### Exercise details
Omit any pictures, and restate word for word only the lines from the one with "Open the Magnolia brand link" through the end of the data below.

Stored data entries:
┄┄┄┄┄┄┄┄┄┄┄┄┄┄┄┄┄┄┄┄
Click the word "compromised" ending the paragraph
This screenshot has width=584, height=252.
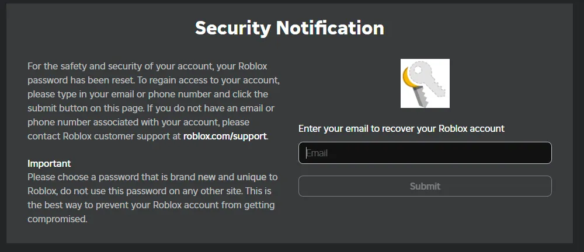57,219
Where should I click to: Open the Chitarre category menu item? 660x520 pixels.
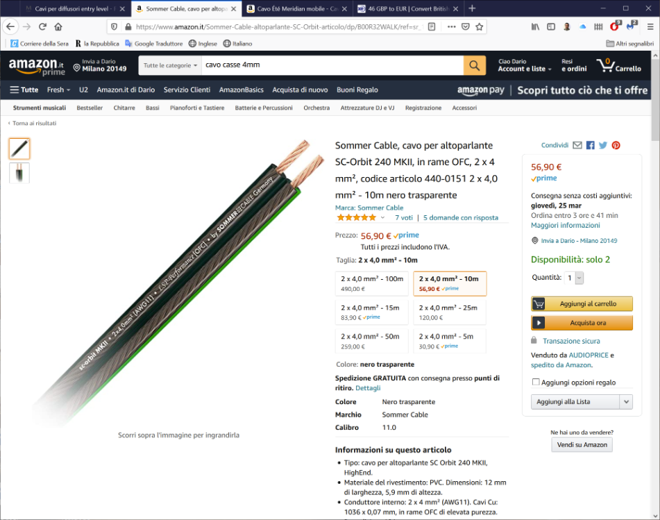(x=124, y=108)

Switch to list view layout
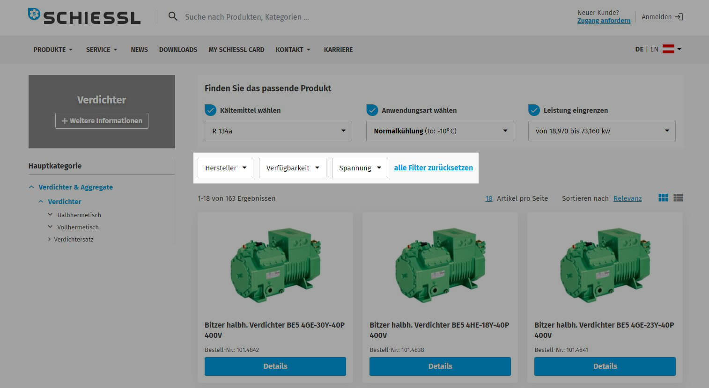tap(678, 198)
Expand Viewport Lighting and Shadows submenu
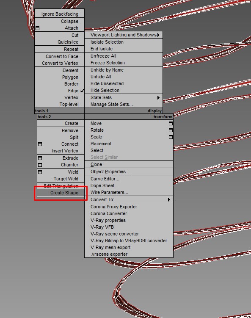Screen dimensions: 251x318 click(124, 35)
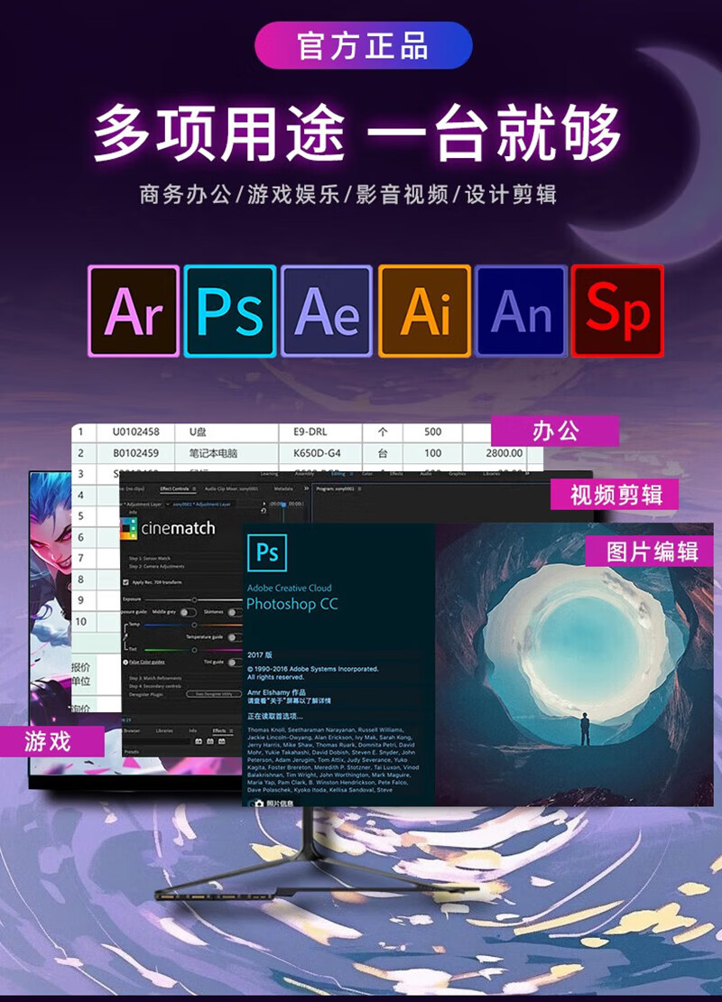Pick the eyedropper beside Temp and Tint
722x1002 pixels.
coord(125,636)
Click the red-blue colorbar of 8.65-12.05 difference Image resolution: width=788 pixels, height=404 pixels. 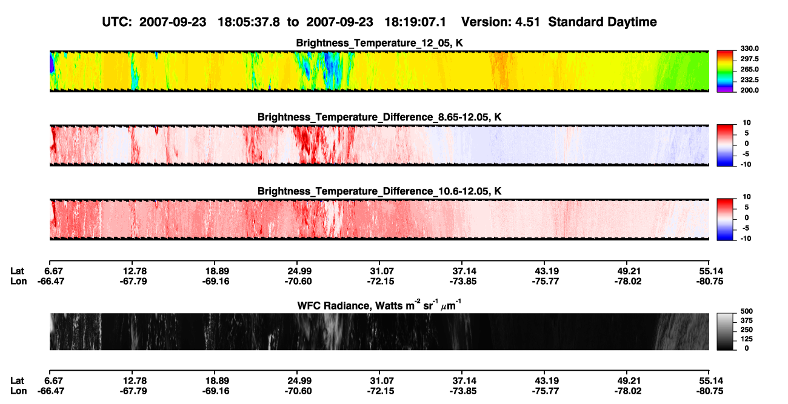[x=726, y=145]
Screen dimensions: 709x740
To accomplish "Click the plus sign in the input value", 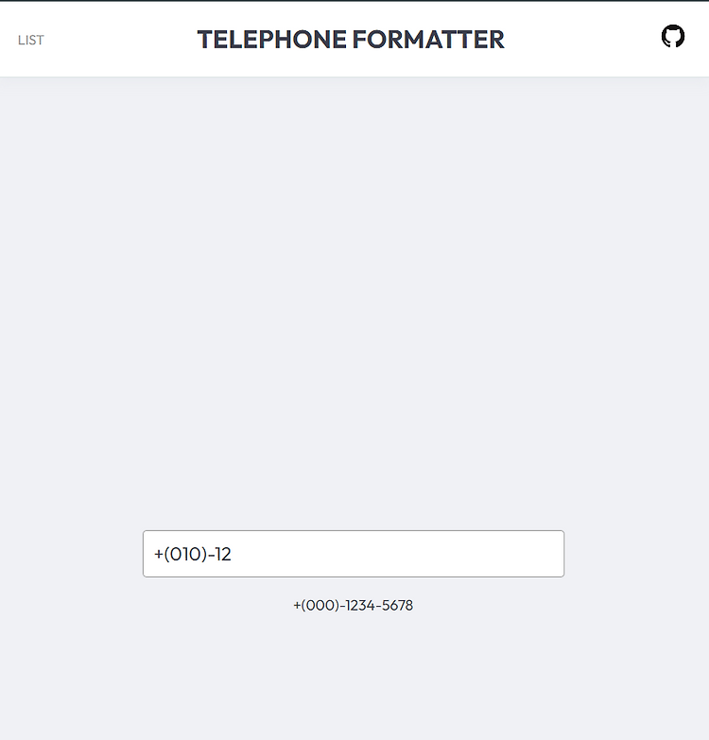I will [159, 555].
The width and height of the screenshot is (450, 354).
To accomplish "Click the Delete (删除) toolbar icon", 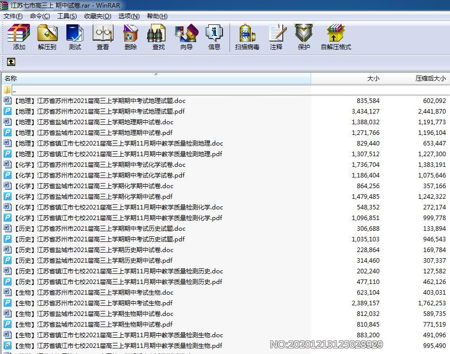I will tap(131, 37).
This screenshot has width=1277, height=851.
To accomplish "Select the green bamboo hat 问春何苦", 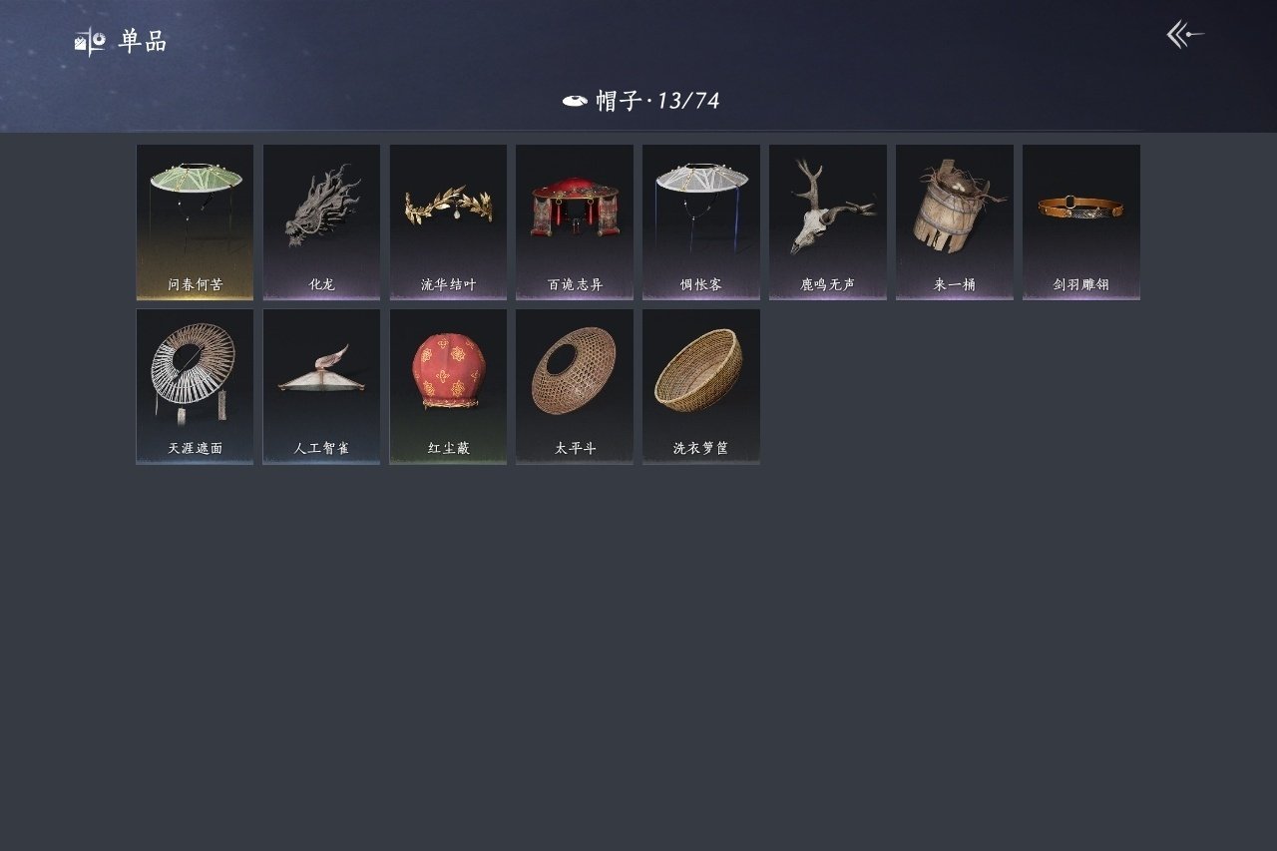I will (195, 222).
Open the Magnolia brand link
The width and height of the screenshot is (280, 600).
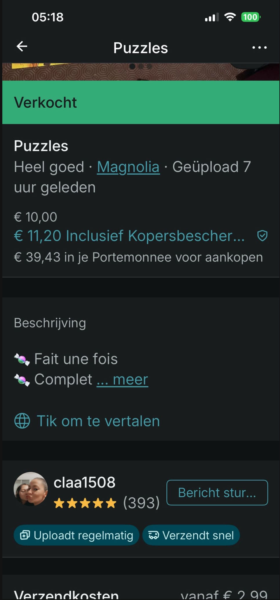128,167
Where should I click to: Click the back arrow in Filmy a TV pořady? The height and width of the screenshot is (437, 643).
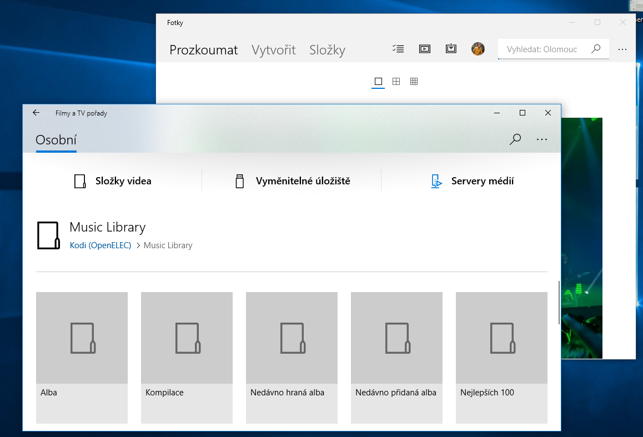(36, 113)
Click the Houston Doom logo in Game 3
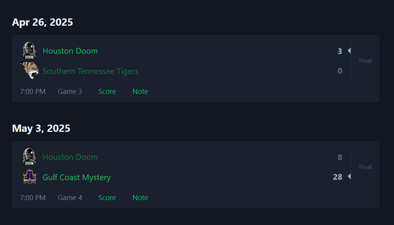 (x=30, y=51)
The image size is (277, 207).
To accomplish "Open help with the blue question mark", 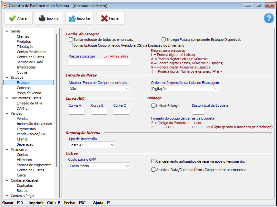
┄┄┄┄┄┄┄┄┄┄┄┄┄┄┄┄┄┄┄┄
### Task solution
Open the Magnolia brand link
The width and height of the screenshot is (280, 600).
128,167
Where should I click to: Click the back arrow in Filmy a TV pořady? The height and width of the screenshot is (437, 643).
(36, 113)
Click the Houston Doom logo in Game 3
 (x=30, y=51)
The image size is (277, 207).
To accomplish "Open help with the blue question mark", 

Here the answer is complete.